● TASK OBJECTIVE
The required output is the line containing "Screen dimensions: 424x190" followed by each line through the end of the data below, repeated exactly and with nothing added.
***** DATA PROVIDED *****
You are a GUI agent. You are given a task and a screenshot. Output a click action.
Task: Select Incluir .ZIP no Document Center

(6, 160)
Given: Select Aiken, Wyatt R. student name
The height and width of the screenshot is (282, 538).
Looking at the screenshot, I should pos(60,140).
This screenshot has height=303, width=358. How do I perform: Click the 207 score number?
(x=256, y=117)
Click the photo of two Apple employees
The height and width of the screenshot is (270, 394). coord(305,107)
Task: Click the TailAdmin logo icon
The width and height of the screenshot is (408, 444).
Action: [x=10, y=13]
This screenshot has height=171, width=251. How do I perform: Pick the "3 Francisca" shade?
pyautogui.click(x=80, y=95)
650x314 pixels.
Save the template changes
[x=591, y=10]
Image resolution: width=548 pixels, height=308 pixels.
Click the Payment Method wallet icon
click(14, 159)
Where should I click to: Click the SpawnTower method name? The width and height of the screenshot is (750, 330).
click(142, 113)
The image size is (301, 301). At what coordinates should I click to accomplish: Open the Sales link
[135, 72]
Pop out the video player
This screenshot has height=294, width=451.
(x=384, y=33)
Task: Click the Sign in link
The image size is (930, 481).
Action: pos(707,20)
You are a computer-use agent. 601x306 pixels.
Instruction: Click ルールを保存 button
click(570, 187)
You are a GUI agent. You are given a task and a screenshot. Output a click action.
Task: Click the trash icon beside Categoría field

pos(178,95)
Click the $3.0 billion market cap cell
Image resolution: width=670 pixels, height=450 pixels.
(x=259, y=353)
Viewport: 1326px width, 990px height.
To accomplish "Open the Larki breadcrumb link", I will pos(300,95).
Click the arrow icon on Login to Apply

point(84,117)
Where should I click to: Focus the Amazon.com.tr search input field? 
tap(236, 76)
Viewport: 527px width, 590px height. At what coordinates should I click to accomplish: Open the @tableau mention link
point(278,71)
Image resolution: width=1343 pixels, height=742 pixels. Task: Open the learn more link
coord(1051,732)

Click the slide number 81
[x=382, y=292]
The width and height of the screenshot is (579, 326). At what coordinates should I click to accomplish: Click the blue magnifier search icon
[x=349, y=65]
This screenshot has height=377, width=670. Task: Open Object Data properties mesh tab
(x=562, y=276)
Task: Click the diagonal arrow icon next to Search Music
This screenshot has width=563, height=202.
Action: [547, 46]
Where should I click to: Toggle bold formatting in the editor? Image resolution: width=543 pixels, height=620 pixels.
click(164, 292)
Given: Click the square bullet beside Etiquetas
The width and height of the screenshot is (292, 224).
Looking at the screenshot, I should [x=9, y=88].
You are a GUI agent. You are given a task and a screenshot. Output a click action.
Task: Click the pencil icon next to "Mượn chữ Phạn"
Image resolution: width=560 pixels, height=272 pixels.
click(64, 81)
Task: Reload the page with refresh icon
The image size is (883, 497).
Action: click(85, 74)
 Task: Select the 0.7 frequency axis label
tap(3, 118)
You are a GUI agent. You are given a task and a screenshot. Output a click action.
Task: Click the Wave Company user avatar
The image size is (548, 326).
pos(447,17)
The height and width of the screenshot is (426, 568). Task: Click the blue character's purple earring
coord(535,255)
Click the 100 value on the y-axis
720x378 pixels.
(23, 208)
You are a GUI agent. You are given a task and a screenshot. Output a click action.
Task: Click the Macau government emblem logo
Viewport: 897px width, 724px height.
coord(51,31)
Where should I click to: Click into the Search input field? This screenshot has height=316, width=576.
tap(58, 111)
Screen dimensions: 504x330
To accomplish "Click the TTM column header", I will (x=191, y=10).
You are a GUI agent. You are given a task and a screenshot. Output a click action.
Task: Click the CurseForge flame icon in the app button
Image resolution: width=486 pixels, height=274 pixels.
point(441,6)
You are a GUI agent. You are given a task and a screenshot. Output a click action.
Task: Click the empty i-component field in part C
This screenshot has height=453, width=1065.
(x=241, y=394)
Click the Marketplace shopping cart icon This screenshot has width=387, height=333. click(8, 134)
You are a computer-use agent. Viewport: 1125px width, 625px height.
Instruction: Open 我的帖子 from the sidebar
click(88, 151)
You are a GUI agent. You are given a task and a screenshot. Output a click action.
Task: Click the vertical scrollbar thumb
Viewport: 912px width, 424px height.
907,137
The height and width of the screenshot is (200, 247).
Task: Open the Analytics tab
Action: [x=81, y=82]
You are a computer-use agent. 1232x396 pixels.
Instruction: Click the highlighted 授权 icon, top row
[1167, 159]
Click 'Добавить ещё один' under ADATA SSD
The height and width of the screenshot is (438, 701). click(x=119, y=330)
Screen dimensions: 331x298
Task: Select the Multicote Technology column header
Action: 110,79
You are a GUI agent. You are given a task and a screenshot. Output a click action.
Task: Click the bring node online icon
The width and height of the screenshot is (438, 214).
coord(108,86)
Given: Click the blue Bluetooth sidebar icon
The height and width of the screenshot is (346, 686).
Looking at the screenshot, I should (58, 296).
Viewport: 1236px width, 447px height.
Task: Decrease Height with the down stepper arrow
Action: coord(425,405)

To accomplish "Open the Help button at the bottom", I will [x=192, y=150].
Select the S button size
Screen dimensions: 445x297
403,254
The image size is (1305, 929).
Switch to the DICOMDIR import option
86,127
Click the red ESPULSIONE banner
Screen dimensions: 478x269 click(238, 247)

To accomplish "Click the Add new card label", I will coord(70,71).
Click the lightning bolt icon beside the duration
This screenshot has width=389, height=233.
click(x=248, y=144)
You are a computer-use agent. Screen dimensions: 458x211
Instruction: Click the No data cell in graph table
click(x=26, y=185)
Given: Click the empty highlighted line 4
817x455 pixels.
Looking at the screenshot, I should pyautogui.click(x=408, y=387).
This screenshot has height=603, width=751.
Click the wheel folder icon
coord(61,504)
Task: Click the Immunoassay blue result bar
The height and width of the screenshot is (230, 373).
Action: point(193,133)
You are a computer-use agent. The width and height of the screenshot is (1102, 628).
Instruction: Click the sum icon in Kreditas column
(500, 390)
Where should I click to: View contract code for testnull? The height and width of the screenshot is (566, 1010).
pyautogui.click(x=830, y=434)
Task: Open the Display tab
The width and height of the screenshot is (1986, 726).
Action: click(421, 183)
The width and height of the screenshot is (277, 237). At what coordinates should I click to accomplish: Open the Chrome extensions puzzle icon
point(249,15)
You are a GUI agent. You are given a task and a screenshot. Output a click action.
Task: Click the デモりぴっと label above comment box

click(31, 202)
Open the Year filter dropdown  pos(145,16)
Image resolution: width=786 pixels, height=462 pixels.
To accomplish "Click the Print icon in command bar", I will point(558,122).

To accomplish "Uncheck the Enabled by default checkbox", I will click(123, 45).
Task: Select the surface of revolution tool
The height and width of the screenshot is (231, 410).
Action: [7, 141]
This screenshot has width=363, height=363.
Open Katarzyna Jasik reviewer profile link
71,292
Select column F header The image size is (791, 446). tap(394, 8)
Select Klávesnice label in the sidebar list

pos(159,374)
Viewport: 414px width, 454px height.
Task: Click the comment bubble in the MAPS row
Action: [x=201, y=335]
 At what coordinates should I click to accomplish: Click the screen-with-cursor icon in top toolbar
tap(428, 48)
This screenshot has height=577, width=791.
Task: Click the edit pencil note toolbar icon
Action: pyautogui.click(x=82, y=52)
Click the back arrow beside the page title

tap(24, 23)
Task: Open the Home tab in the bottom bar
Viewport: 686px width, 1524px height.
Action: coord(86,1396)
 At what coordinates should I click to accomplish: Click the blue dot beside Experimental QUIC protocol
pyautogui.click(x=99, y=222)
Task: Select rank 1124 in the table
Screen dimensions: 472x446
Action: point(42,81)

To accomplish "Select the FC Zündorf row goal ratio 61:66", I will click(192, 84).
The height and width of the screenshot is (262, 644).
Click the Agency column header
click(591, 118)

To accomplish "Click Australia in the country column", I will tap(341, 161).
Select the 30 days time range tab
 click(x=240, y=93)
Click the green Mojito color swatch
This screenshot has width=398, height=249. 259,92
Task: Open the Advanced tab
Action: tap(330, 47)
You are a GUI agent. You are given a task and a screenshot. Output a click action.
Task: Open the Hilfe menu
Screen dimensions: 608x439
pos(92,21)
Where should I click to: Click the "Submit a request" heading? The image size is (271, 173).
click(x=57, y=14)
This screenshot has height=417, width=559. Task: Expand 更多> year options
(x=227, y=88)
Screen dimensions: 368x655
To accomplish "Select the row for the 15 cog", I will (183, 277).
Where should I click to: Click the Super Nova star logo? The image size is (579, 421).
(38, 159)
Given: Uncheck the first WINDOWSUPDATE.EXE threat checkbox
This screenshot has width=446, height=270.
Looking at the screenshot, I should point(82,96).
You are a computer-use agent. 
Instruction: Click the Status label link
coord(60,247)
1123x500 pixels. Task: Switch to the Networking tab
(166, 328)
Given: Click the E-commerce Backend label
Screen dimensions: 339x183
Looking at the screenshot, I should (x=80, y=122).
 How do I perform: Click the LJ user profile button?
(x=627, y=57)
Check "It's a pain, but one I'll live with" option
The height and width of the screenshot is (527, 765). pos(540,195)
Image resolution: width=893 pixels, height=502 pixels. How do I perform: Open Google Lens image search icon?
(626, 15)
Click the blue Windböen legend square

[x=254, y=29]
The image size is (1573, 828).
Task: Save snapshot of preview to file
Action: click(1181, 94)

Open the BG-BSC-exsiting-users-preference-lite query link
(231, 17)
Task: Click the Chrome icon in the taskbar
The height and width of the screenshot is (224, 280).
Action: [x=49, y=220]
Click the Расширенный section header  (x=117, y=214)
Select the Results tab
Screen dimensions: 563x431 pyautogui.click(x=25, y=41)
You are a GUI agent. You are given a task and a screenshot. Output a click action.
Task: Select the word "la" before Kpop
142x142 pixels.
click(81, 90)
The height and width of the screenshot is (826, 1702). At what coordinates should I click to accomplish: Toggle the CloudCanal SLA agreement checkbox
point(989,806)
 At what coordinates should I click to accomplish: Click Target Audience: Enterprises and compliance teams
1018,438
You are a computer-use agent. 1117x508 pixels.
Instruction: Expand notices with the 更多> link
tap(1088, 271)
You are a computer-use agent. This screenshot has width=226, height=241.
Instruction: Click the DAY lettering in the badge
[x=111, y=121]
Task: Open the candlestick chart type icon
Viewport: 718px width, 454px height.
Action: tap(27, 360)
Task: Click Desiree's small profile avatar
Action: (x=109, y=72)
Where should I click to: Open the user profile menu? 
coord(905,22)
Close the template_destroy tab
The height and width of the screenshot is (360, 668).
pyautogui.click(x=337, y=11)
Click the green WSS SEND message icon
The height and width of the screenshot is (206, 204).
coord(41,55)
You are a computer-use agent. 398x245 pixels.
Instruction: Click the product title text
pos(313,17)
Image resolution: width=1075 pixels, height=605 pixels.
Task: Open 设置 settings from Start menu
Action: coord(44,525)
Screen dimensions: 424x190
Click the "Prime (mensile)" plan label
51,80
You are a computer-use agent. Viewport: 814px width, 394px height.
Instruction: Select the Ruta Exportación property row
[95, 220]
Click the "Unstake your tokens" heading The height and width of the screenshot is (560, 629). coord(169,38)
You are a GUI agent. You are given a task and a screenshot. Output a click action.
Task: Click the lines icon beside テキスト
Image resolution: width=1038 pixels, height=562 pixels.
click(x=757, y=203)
*****
● RESPONSE TO THE EXERCISE
Screen dimensions: 424x190
Click the "Prime (mensile)" plan label
51,80
You are a computer-use agent. Viewport: 814px width, 394px height.
Instruction: Select the Ruta Exportación property row
[95, 220]
Click the "Unstake your tokens" heading The height and width of the screenshot is (560, 629). coord(169,38)
You are a GUI agent. You are given a task and a screenshot. Output a click action.
Task: Click the lines icon beside テキスト
Image resolution: width=1038 pixels, height=562 pixels.
click(x=757, y=203)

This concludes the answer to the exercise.